■ EXCERTO DO DOCUMENTO

A ré B. contestou por excepção e por impugnação. Afirmou, ali, que o
direito de o autor resolver o contrato de arrendamento caducara nos termos do
artigo 1094º do Código Civil, visto que havia mais de dois anos que o mesmo
tinha conhecimento dos factos alegados.
Porque o autor faleceu na pendência da acção, suspendeu-se a
instância e houve lugar a habilitação de herdeiros. Depois a acção prosseguiu,
sendo autores D. e outros.
No despacho saneador de 29 de Abril de 1988, o sr. juiz considerou o
réu C. parte ilegítima e absolveu-o da instância.
Realizou-se o julgamento e, em sentença de 13 de Abril de 1989, foi
a excepção de caducidade considerada procedente, nos termos do artigo 1094º do
Código Civil com a interpretação do Assento do Supremo Tribunal de Justiça de
3-5-84, e, em consequência, a ré absolvida do pedido.

■ TAREFAS A REALIZAR
- A) Transcreva, do texto sobre o litígio de arrendamento, o trecho desde "A ré B. contestou" até "absolvida do pedido.", inclusive.
- B) Escreva a continuação do texto sobre o litígio de arrendamento, a partir da última frase apresentada.

■ EXCERTO DE DADOS
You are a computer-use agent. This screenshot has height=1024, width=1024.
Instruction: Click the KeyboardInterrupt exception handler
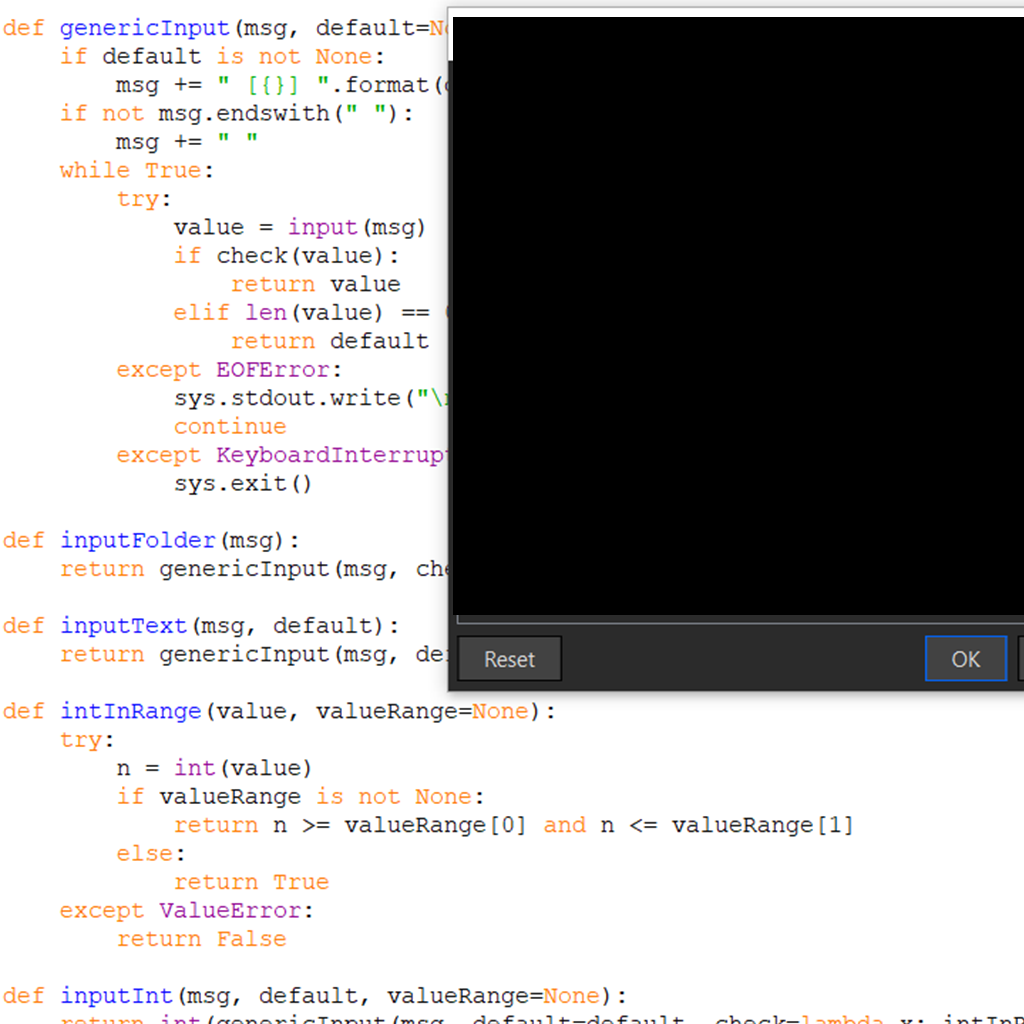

■ RESPOSTAS ÀS TAREFAS
- A)
A ré B. contestou por excepção e por impugnação. Afirmou, ali, que o
direito de o autor resolver o contrato de arrendamento caducara nos termos do
artigo 1094º do Código Civil, visto que havia mais de dois anos que o mesmo
tinha conhecimento dos factos alegados.
Porque o autor faleceu na pendência da acção, suspendeu-se a
instância e houve lugar a habilitação de herdeiros. Depois a acção prosseguiu,
sendo autores D. e outros.
No despacho saneador de 29 de Abril de 1988, o sr. juiz considerou o
réu C. parte ilegítima e absolveu-o da instância.
Realizou-se o julgamento e, em sentença de 13 de Abril de 1989, foi
a excepção de caducidade considerada procedente, nos termos do artigo 1094º do
Código Civil com a interpretação do Assento do Supremo Tribunal de Justiça de
3-5-84, e, em consequência, a ré absolvida do pedido.

- B)
Os autores recorreram desta sentença para o Tribunal da Relação de
Lisboa. Afirmaram, então, a inconstitucionalidade da mesma sentença e também do
Assento do Supremo Tribunal de Justiça, de 3 de Maio de 1984.
A Relação de Lisboa, em acórdão de 11 de Dezembro de 1990, negou
provimento ao recurso, confirmando a sentença recorrida. Sobre a questão de
constitucionalidade suscitada pelos recorrentes lembrou que, segundo a
Constituição e a lei, só as normas jurídicas se podem constituir em objecto de
controlo de constitucionalidade. E depois:
'(...) No caso, o que poderá ser posto em causa é a
constitucionalidade do artigo 1094º do Código Civil, na redacção anterior à Lei
24/89 (que não se aplica às acções pendentes à data da sua entrada em vigor) e o
Assento de 3-5-84 que o interpretou. É que efectivamente a sentença recorrida
aplicou o artigo 1094º do Código Civil, com a interpretação que dele faz o
citado ASSENTO'.
Sobre uma extensa ordem de considerações, a Relação de Lisboa
concluiu, então, que o 'Instituto dos Assentos' não era inconstitucional e que
não o era também a norma 'recomposta' do artigo 1094º do Código Civil.
Os autores recorreram deste acórdão para o Tribunal Constitucional,
nos termos do artigo 70º, nº 1, alínea b), da Lei nº 28/82, de 15 de Novembro.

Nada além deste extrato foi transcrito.